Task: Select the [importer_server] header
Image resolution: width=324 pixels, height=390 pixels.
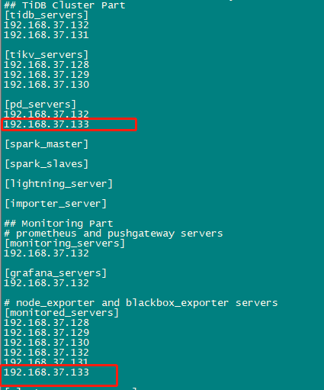Action: [56, 204]
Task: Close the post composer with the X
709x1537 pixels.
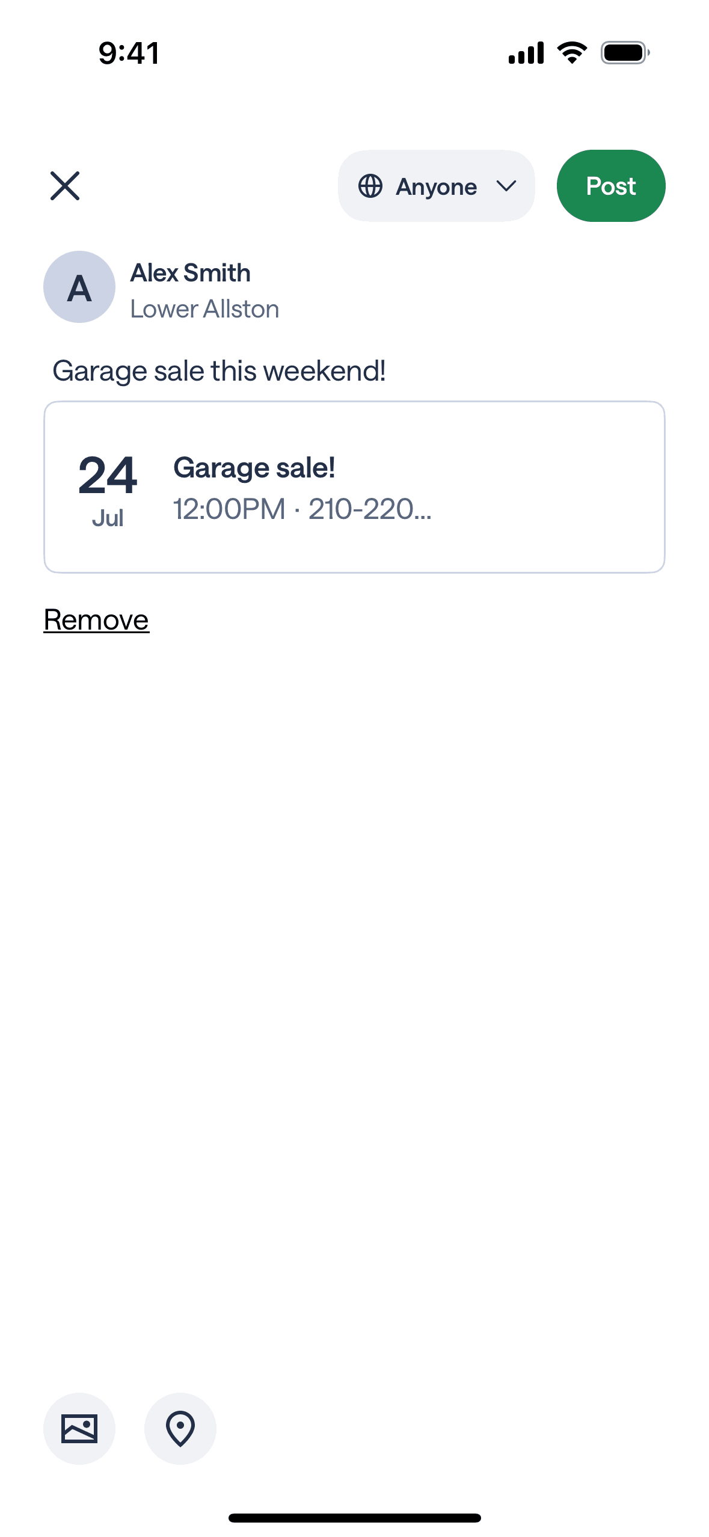Action: [x=65, y=186]
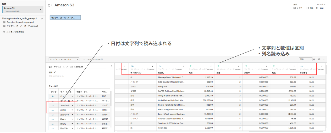Screen dimensions: 331x133
Task: Click the data source cylinder icon beside Amazon S3
Action: tap(49, 5)
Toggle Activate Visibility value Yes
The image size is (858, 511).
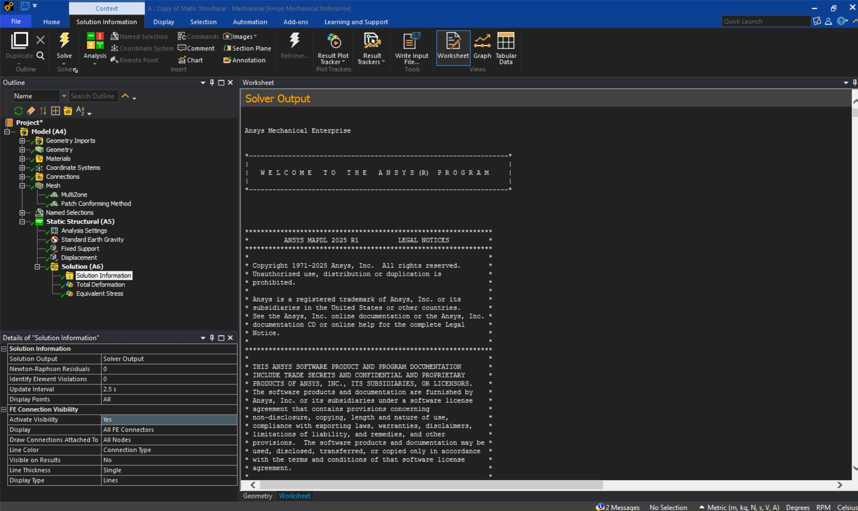point(169,420)
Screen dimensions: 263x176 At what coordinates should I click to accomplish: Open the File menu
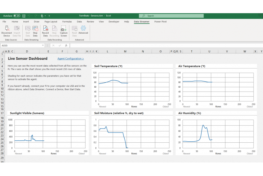coord(4,22)
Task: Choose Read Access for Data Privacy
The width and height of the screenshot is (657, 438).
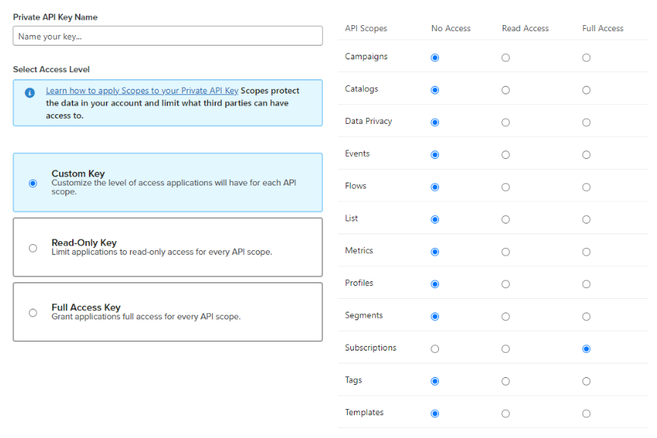Action: pyautogui.click(x=506, y=122)
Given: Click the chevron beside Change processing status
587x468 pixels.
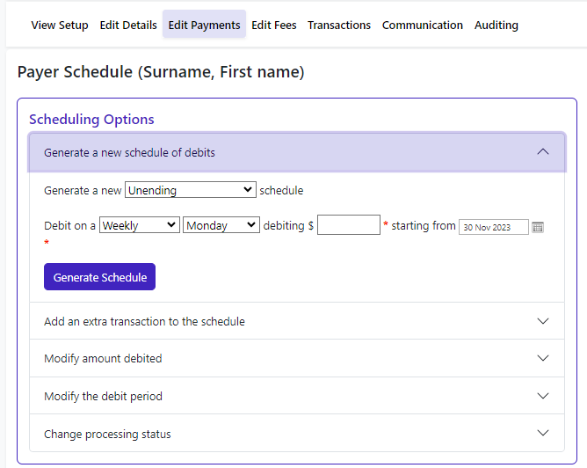Looking at the screenshot, I should point(543,434).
·····
Exercise. Print nothing except the lines from the one with "709x1537 pixels." through the last line of the listing, exactly as written and with pictures removed.

Your solution.
709x1537 pixels.
Action: [x=65, y=186]
Screen dimensions: 331x133
Task: Click the data source cylinder icon beside Amazon S3
Action: tap(49, 5)
Toggle Activate Visibility value Yes
The image size is (858, 511).
point(169,420)
Screen dimensions: 263x176 At what coordinates should I click to accomplish: Open the File menu
coord(4,22)
Task: Choose Read Access for Data Privacy
The width and height of the screenshot is (657, 438).
Action: pyautogui.click(x=506, y=122)
Given: Click the chevron beside Change processing status
587x468 pixels.
Looking at the screenshot, I should point(543,434).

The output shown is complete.